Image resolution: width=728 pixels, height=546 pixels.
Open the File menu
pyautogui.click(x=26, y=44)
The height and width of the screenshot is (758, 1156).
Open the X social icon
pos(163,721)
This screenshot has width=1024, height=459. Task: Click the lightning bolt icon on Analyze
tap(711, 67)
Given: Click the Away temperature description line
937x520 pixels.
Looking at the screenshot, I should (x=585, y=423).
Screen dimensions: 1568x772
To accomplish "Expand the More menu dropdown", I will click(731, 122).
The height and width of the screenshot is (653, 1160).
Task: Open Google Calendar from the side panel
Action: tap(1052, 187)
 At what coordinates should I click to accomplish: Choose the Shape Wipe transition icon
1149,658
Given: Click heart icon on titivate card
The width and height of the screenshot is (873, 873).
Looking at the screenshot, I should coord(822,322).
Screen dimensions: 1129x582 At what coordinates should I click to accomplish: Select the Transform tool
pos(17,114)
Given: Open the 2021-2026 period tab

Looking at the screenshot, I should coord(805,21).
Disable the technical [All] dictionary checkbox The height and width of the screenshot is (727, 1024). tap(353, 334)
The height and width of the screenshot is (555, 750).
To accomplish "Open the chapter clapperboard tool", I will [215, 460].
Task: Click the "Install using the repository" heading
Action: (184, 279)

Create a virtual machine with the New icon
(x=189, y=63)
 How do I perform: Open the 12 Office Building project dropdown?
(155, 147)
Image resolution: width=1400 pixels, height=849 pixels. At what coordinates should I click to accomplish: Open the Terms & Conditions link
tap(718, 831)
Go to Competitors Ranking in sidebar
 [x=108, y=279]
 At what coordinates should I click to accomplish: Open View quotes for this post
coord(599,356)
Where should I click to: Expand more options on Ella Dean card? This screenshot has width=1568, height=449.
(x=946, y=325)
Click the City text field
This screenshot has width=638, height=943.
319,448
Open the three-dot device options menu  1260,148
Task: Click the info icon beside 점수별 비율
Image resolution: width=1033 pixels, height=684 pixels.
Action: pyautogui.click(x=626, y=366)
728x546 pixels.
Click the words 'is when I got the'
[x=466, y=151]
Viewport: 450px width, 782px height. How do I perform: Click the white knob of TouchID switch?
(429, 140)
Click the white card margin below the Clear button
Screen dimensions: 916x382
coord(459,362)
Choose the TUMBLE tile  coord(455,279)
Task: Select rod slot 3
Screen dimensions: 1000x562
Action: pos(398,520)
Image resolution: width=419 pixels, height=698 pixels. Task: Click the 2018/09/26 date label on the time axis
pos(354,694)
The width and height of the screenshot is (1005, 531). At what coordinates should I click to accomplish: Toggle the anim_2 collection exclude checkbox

========================================

Task directions >> Copy every one of the rows above verbatim, line by line, without changing anything.

Answer to the exercise >>
Image resolution: width=728 pixels, height=546 pixels.
Open the File menu
pyautogui.click(x=26, y=44)
The height and width of the screenshot is (758, 1156).
Open the X social icon
pos(163,721)
This screenshot has width=1024, height=459. Task: Click the lightning bolt icon on Analyze
tap(711, 67)
Given: Click the Away temperature description line
937x520 pixels.
Looking at the screenshot, I should (x=585, y=423).
Screen dimensions: 1568x772
To accomplish "Expand the More menu dropdown", I will click(731, 122).
The height and width of the screenshot is (653, 1160).
Task: Open Google Calendar from the side panel
Action: tap(1052, 187)
 At what coordinates should I click to accomplish: Choose the Shape Wipe transition icon
1149,658
Given: Click heart icon on titivate card
The width and height of the screenshot is (873, 873).
Looking at the screenshot, I should coord(822,322).
Screen dimensions: 1129x582 At what coordinates should I click to accomplish: Select the Transform tool
pos(17,114)
Given: Open the 2021-2026 period tab

Looking at the screenshot, I should coord(805,21).
Disable the technical [All] dictionary checkbox The height and width of the screenshot is (727, 1024). tap(353, 334)
The height and width of the screenshot is (555, 750).
To accomplish "Open the chapter clapperboard tool", I will [215, 460].
Task: Click the "Install using the repository" heading
Action: (184, 279)

Create a virtual machine with the New icon
(x=189, y=63)
 How do I perform: Open the 12 Office Building project dropdown?
(155, 147)
Image resolution: width=1400 pixels, height=849 pixels. At what coordinates should I click to accomplish: Open the Terms & Conditions link
tap(718, 831)
Go to Competitors Ranking in sidebar
 [x=108, y=279]
 At what coordinates should I click to accomplish: Open View quotes for this post
coord(599,356)
Where should I click to: Expand more options on Ella Dean card? This screenshot has width=1568, height=449.
(x=946, y=325)
Click the City text field
This screenshot has width=638, height=943.
319,448
Open the three-dot device options menu  1260,148
Task: Click the info icon beside 점수별 비율
Image resolution: width=1033 pixels, height=684 pixels.
Action: pyautogui.click(x=626, y=366)
728x546 pixels.
Click the words 'is when I got the'
[x=466, y=151]
Viewport: 450px width, 782px height. How do I perform: Click the white knob of TouchID switch?
(429, 140)
Click the white card margin below the Clear button
Screen dimensions: 916x382
coord(459,362)
Choose the TUMBLE tile  coord(455,279)
Task: Select rod slot 3
Screen dimensions: 1000x562
Action: pos(398,520)
Image resolution: width=419 pixels, height=698 pixels. Task: Click the 2018/09/26 date label on the time axis
pos(354,694)
The width and height of the screenshot is (1005, 531). At what coordinates should I click to accomplish: Toggle the anim_2 collection exclude checkbox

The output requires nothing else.